I admit it: I was probably the first person on Earth to be excited about spending 1500 highway miles in a rented compact car. The fact that a lifelong import driver could get excited about GM’s Cruze bode well for the little car. Read on to find out whether it delivered or disappointed.
I had anticipated getting a Cruze beforehand, so I had done a little research before picking up my black 1.4L turbo example. It seemed like my particular model was a fleet special. It had cruise control, but no OnStar. It had alloys, but no USB input. It was also lacking steering wheel audio controls, but had an aux-in jack. All of these features were supposed to come together, according to the Chevy website. Nonetheless, the car was very well equipped. Little touches did not go unnoticed. Chrome trim around the vents and knobs, triple door seals, backlit steering wheel controls, an electronic trunk release on the trunk lid, a sturdy flip key – all features that were available only on top-notch European cars just a decade ago. It seemed to have an automatic everything – transmission, headlights, up/down windows, etc. The turn signals would automatically blink three times if you tapped them lightly. My favorite features on the car had to be the trip computer and the manumatic gate on the transmission – I never got tired of playing with either one. It was one impressively equipped compact.
The driving dynamics of the Cruze are as impressive as the feature list. For a C-segment car, the interior is incredibly hushed at speed. Wind noise has been practically eliminated, thanks to the triple door seals. Road noise becomes apparent (though never intrusive) on rougher roads, but that’s mostly attributed to the Firestone FR710 tires. At least they can claim to help the ride quality, which was amazing. The soft and quiet highway ride, coupled with the comfortable seats, made for a couple of very pleasing 500-mile jaunts to and from Arizona. Once in Arizona, a speedy drive up to the 9000ft summit of Mt. Lemmon showed that the suspension was still quite capable of controlling the car. The light but accurate steering that was so distracting on the highway – where it would never seem to just go straight – paid dividends while canyon carving. There would be no mistaking the Cruze for a Corvette, but there were never any nasty surprises or scary behaviors.
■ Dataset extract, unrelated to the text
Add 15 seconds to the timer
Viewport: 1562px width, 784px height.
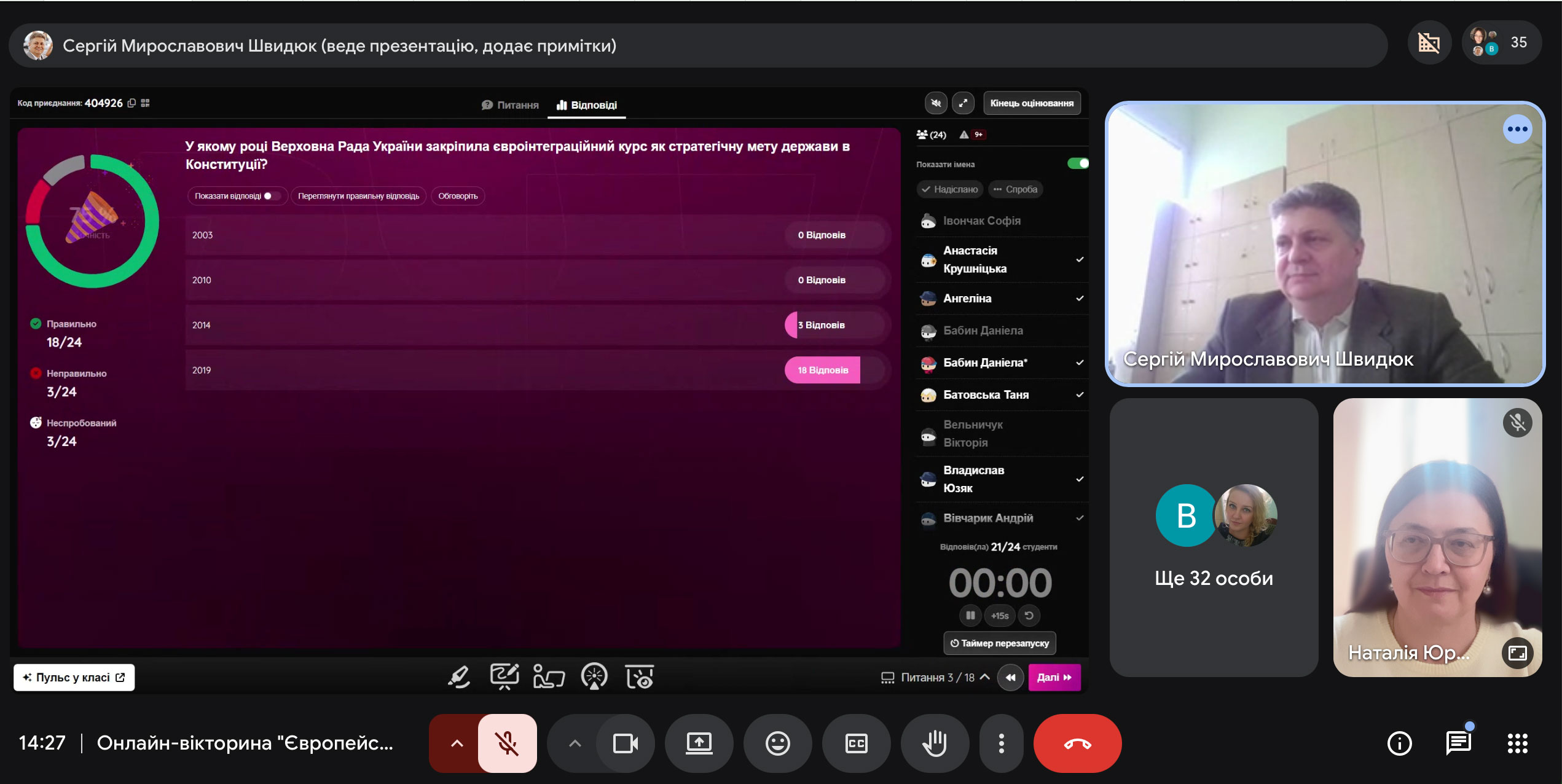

The drivetrain may have been the biggest letdown on the car. I’ve come to expect lousy interiors and floaty rides from GM, but I’ve always known their drivetrains to provide decent fuel economy, great torque, and awesome shift characteristics. The Cruze seemed to be lacking in all of those areas. In the 2000-3500RPM range, there was very good torque, especially considering the displacement of the engine. However, turbo lag was extremely apparent below 2000RPM. Power delivery suffered horribly as a result, with a huge surge after a momentary lull. It made it annoying to drive the car in the city, where an unexpected dead spot could put you in the crosshairs of oncoming traffic. The transmission tried to compensate by having an extra low first gear, but even that hurt more than it helped. First gear went by so quick and so magnified the turbo lag effect that it wasn’t worth having – it almost seemed quicker to start in third, where higher engine RPM’s allowed for more boost to build and a more linear power delivery.
The transmission itself could have used some fine-tuning, because the downshifts when coming to a stop were a bit too apparent. A bit of shift flare reared its ugly head as well, with engine speed rising as much as 300RPM between shifts. To its credit, the transmission obeyed the driver’s wishes when using the manumatic feature. It wouldn’t upshift if the RPM’s were too low, but it also let you know when that happened. Except for downshifting as you slowed down, it would never call for a gear that the driver didn’t ask for. It would hold 6th, even with my foot flat on the floorboard at 1500RPM. It is a model that carmakers everywhere should follow, as far as I’m concerned.
Finally, we get to the main topic – fuel economy. The turbo 1.4L in the Cruze was built specifically for fuel economy reasons, with an impressive EPA of rating of 38MPG highway (with the auto). That’s why I was a bit stunned to find that my first tank of gas had resulted in 31.19MPG, all highway miles at 70-75mph cruise. I considered it a fluke, but the next tank delivered only 29.58MPG. In fact, over 1500 miles of mostly highway driving, I achieved between 29.58 and 33.95MPG, averaging a paltry 31.41. And for those who blame the lousy mileage on the driver, I will point out that my 2007 Accord (rated at 31MPG highway) achieved 31.53MPG in the same time frame under similar conditions.
Verdict: Fuel economy, combined with the lack of interior space (particularly the tiny back seat), prevent me from giving this car my stamp of approval. Which is too bad, since I really loved the smooth, quiet, and torquey highway Cruzer.